[[ PASSAGE FOR REVIEW, beginning ]]

Before 1994, the cyclists who performed well in the time trials during the three Grand Tours were considered the best in the world. The first event, at the 1994 UCI Road World Championships in Agrigento, Italy, was won by British cyclist Chris Boardman, ahead of Italy's Andrea Chiurato. Tour de France winner Miguel Induráin won the event the following year, beating fellow Spaniard Abraham Olano by forty-nine seconds. Alex Zülle, the 1996 Vuelta a España winner, won the rainbow jersey in his home country, ahead of Boardman and fellow Swiss cyclist Tony Rominger. The following year, Frenchman Laurent Jalabert beat Ukraine's Serhiy Honchar to the world title by three seconds in Valkenburg. Olano won the event in 1998, beating his fellow Spaniard Melcior Mauri by thirty-seven seconds.

[[ PASSAGE FOR REVIEW, end ]]

**WORK ITEM:**
According to the passage on the early world time trial championships, who finished second to Chris Boardman in the first event in 1994?

[[ RECORDS, beginning ]]

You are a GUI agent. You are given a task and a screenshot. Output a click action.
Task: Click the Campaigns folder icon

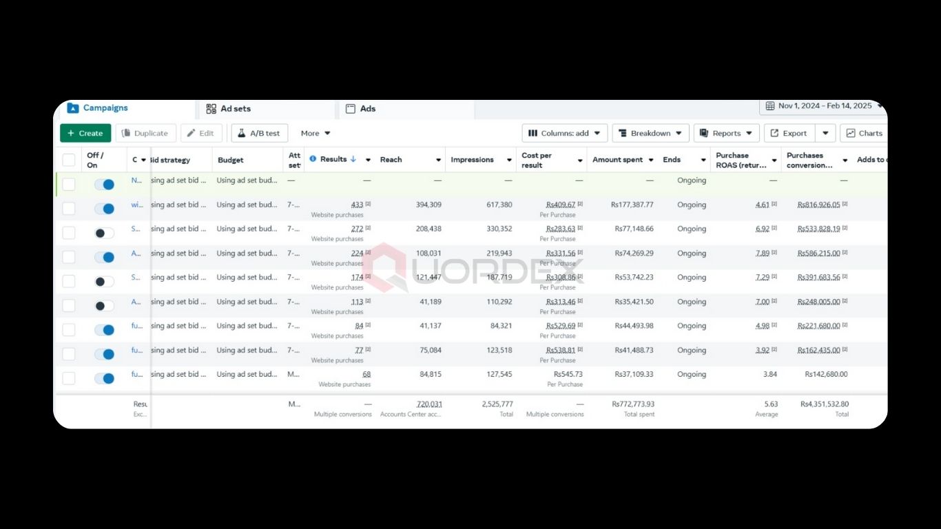tap(73, 108)
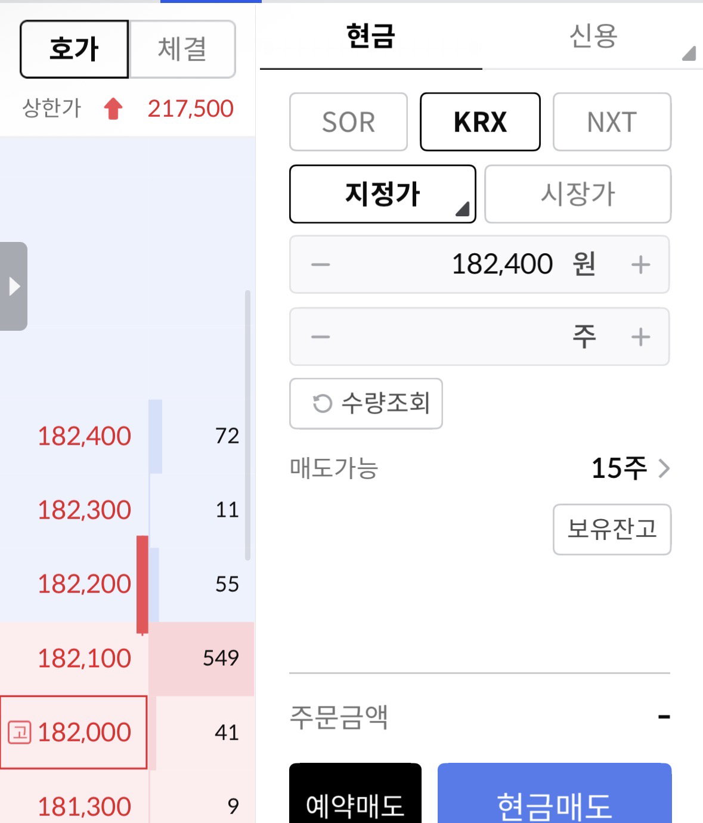This screenshot has width=703, height=823.
Task: Decrease the price with the minus icon
Action: (321, 265)
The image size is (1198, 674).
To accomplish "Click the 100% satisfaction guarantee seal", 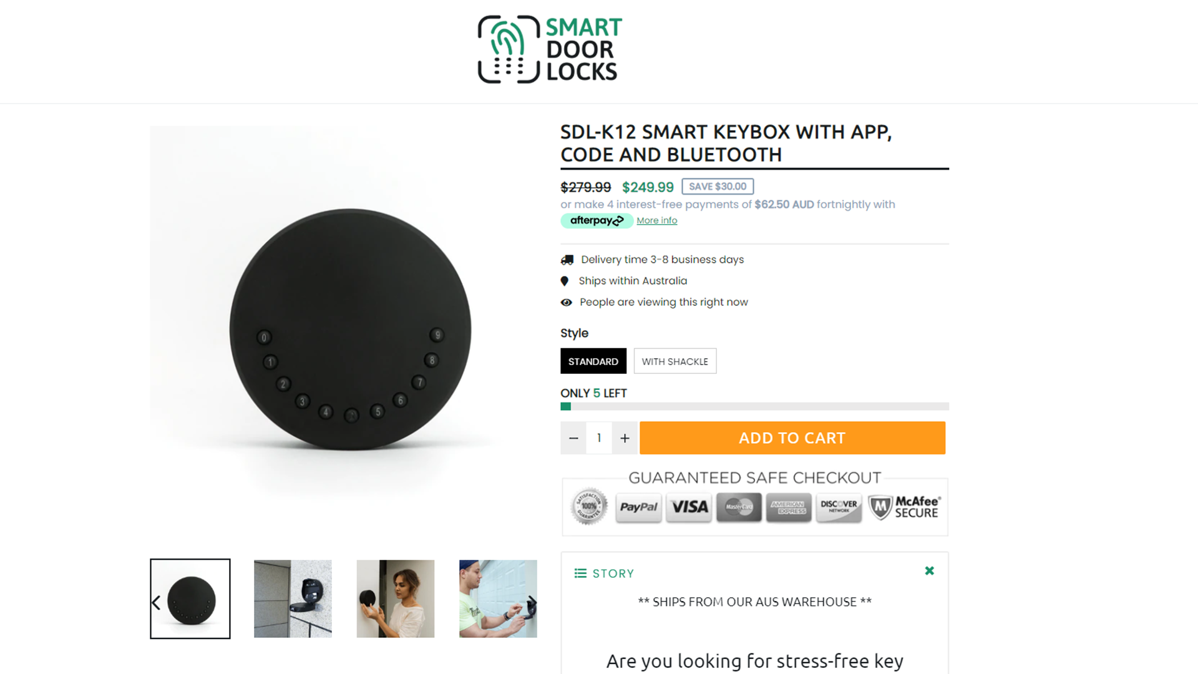I will (x=589, y=506).
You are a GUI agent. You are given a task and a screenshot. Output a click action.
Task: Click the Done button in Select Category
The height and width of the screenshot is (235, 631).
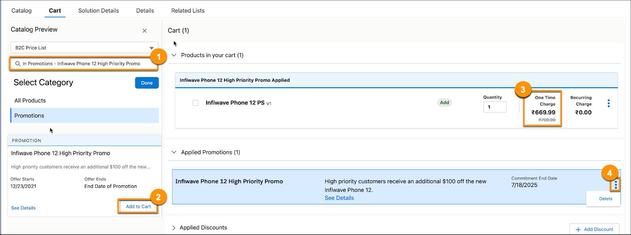(146, 83)
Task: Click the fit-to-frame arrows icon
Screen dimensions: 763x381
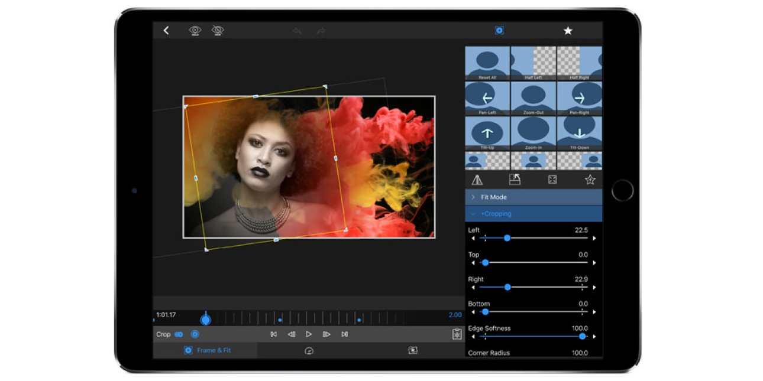Action: pos(552,180)
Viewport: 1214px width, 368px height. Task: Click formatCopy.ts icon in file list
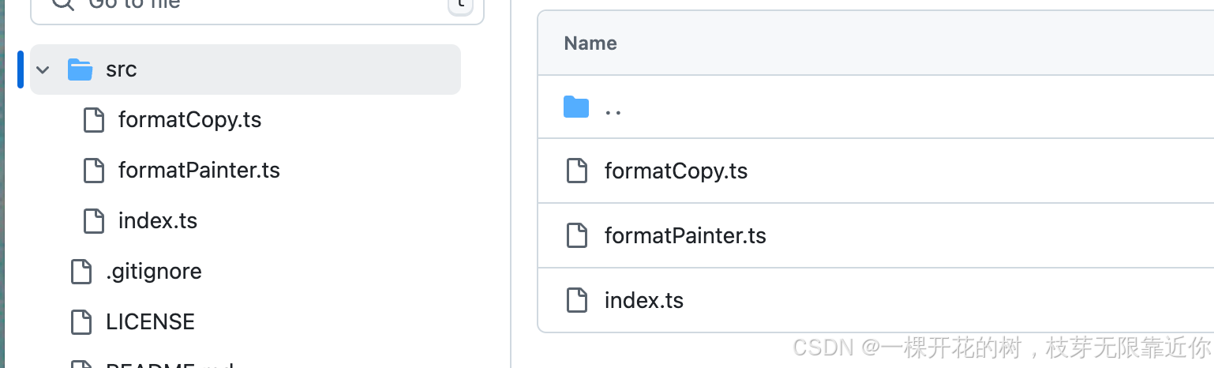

[[ RECORDS, end ]]

**ANSWER AREA:**
Italy's Andrea Chiurato.